When it comes to requests for the private papers of public offi­cials, addi­tional factors come into play. In Mazars, the Court held that the prin­ciple of separ­a­tion of powers requires courts to scru­tin­ize a congres­sional subpoena for exec­ut­ive offi­cials’ private records more closely. Although a congres­sional subpoena for fellow lawmakers’ private records does not raise the same separ­a­tion-of-powers issue, it does create a similar poten­tial for polit­ic­ally-motiv­ated abuses. This factor argu­ably height­ens the lawmakers’ interest in privacy. By the same token, however, Congress has a partic­u­larly weighty interest in keep­ing its own house in order. That interest is likely at its pinnacle when the invest­ig­a­tion involves an alleged attempt by members to inter­fere with Congress’s own consti­tu­tional role in certi­fy­ing the results of a pres­id­en­tial elec­tion. 

Perhaps more courts will follow Select Senate Commit­tee’s lead going forward and adopt a balan­cing test. But it would be a mistake to wait for the Supreme Court to explain how to map modern Fourth Amend­ment juris­pru­dence onto congres­sional subpoenas. For one thing, Congress has long recog­nized that people have strong privacy interests in certain types of inform­a­tion that still do not receive Fourth Amend­ment protec­tion, includ­ing finan­cial and credit reports and medical records. Congress has passed laws that restrict the disclos­ure of such inform­a­tion to exec­ut­ive branch entit­ies, but in many cases (such as non-contents inform­a­tion under the SCA) it has given itself much freer access. The Jan. 6 preser­va­tion letters should prompt a conver­sa­tion about whether Congress ought to impose some limits on its own access to such records. 

Moreover, the valid­ity of congres­sional subpoenas is an issue that rarely comes before the courts. It could be many years before the Supreme Court clari­fies the law. And when it does so, there is no guar­an­tee that the Fourth Amend­ment test it artic­u­lates will provide suffi­cient privacy protec­tions as a matter of policy. We might well conclude, as a soci­ety, that the SCA’s current bar on compan­ies disclos­ing commu­nic­a­tions content to Congress either volun­tar­ily or under subpoena is the best way to protect against abuse, even if an outright bar is not required by the Fourth Amend­ment. And we might want to extend that bar to include geoloca­tion inform­a­tion and other partic­u­larly sens­it­ive types of records, or at least create a higher bar for their disclos­ure. For instance, Congress could prohibit itself from acquir­ing such inform­a­tion unless it were neces­sary for a compel­ling legis­lat­ive purpose and a suffi­cient substi­tute could not be acquired through other means. It could also place strict limits on its own hand­ling of the inform­a­tion to mitig­ate the intru­sion on privacy. 

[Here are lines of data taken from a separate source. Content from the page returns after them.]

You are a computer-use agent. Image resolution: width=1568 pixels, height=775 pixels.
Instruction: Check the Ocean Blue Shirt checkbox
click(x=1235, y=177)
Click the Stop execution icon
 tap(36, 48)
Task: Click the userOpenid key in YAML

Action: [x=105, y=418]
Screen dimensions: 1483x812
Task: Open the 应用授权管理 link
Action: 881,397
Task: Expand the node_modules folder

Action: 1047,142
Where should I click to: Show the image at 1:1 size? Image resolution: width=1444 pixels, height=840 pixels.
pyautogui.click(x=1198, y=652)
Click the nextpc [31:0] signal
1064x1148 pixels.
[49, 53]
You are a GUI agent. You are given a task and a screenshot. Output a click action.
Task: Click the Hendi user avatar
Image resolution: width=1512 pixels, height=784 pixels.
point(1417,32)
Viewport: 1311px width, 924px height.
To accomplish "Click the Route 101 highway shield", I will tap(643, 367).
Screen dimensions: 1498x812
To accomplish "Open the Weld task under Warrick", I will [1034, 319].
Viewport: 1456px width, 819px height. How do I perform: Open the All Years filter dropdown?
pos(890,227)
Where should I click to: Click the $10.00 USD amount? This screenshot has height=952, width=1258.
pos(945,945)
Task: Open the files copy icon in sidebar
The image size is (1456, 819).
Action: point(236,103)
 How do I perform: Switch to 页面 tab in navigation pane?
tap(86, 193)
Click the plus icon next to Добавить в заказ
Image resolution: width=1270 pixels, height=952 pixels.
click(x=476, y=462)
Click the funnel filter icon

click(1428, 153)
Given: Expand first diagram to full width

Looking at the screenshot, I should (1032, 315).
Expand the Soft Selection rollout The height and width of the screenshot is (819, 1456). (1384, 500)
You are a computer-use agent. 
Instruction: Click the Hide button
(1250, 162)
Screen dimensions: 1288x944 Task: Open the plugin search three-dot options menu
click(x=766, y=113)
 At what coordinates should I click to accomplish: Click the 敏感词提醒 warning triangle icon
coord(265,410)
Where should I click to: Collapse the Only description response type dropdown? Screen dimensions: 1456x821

Of course, if Congress were to legis­late right now, it would be more likely to dismantle exist­ing restric­tions on disclos­ures to Congress than to preserve or strengthen them. That’s all the more reason to put pres­sure on lawmakers in the other direc­tion. Those who support the Jan. 6 commit­tee’s invest­ig­a­tion (and I include myself in that category) will be temp­ted to cham­pion the broad­est possible powers of inquiry. But those powers must be balanced against the consti­tu­tional rights of private citizens, and what the Jan. 6 commit­tee does now will set a preced­ent for future congres­sional invest­ig­a­tions. A rule that allows Congress unfettered access to the emails, text messages, and geoloca­tion inform­a­tion of protest organ­izers will serve none of us well in the long run.